Arrange the records from the line with "Image resolution: width=1871" to the line with "click(1789, 1022)", both included, as a two-column CSV with the headers text and answer. Give one row per record, with each field quoted, line breaks replaced by spaces, and pictures left out.

───── SOURCE MATERIAL ─────

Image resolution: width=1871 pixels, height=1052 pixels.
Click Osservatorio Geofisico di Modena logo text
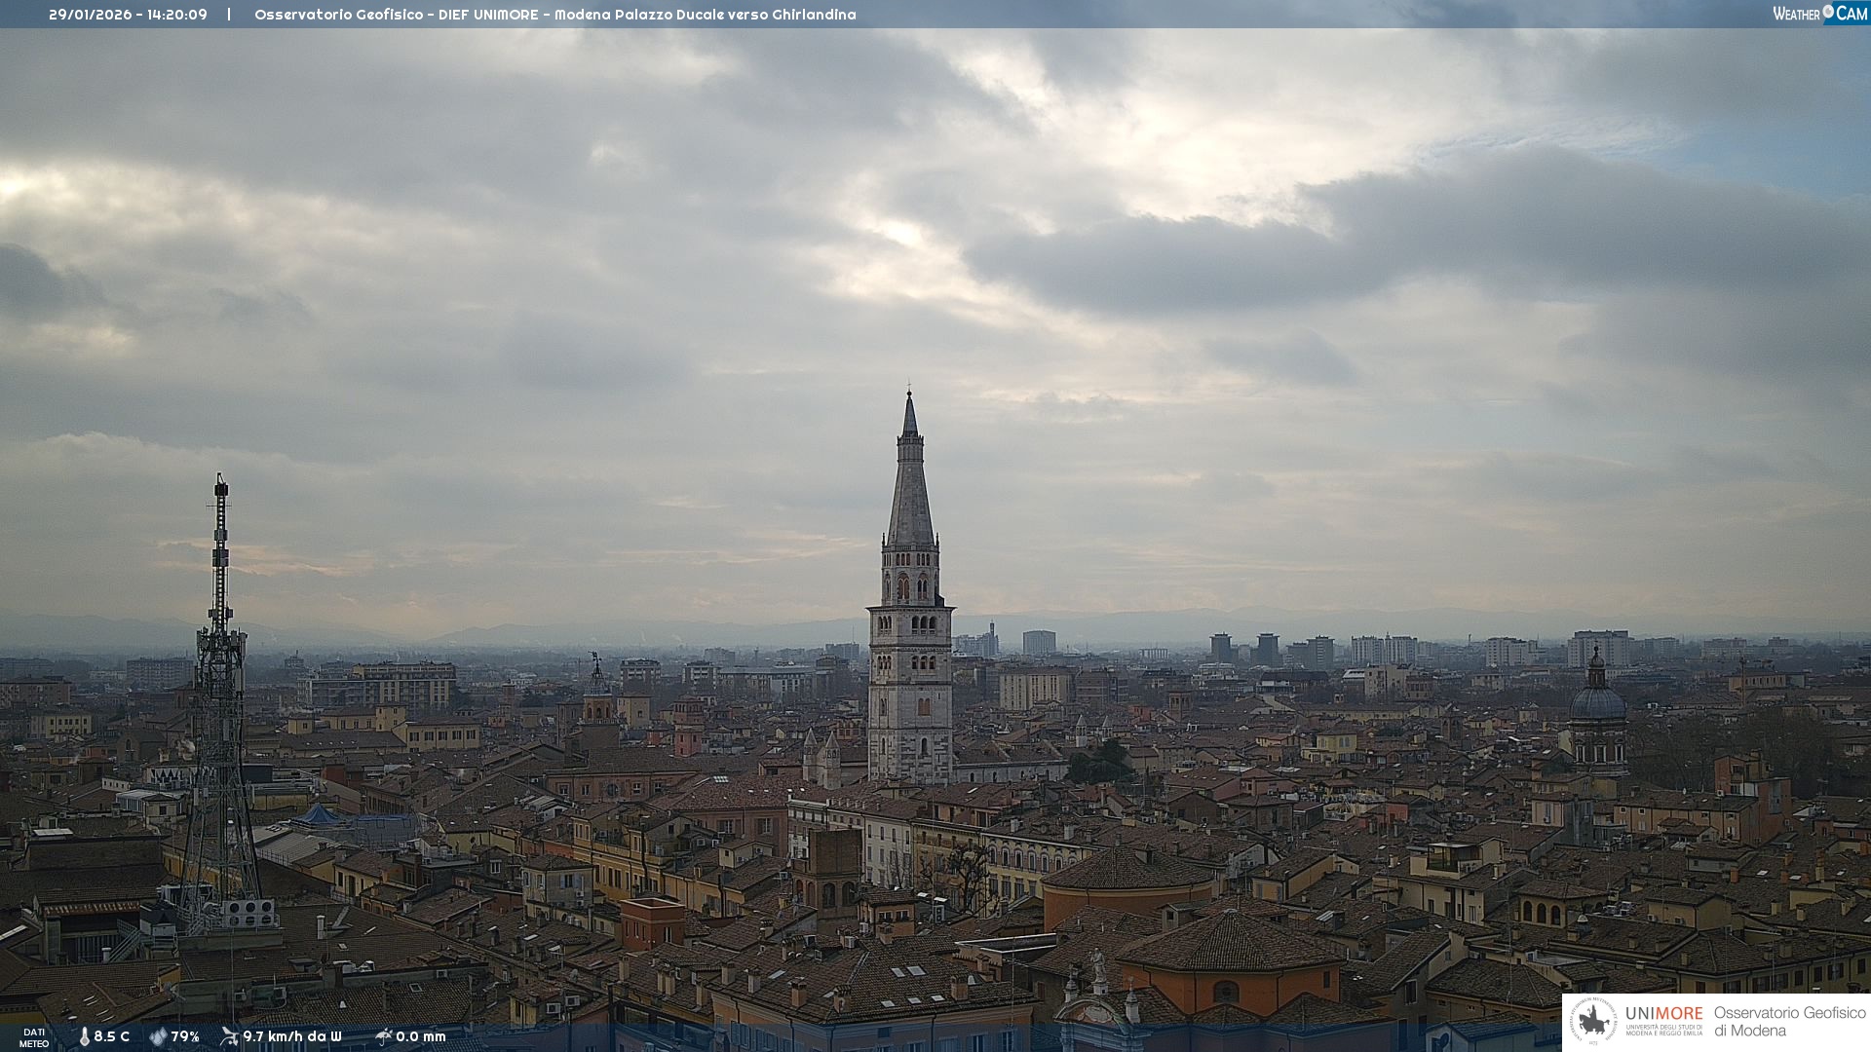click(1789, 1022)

─────
───── SOURCE MATERIAL ─────

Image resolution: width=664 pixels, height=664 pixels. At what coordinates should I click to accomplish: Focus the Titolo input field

─────
───── SOURCE MATERIAL ─────

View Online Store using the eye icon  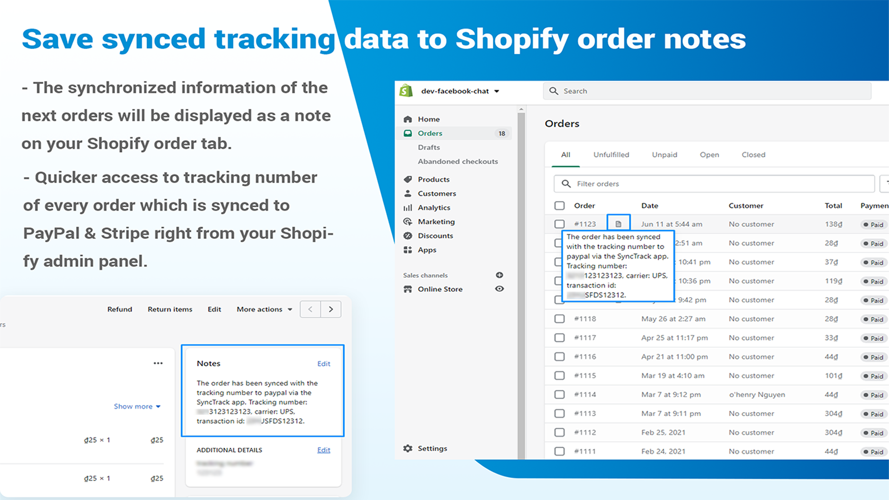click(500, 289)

─────

SOLUTION FOR THIS TASK:
text,answer
"Image resolution: width=1871 pixels, height=1052 pixels. Click Osservatorio Geofisico di Modena logo text","click(1789, 1022)"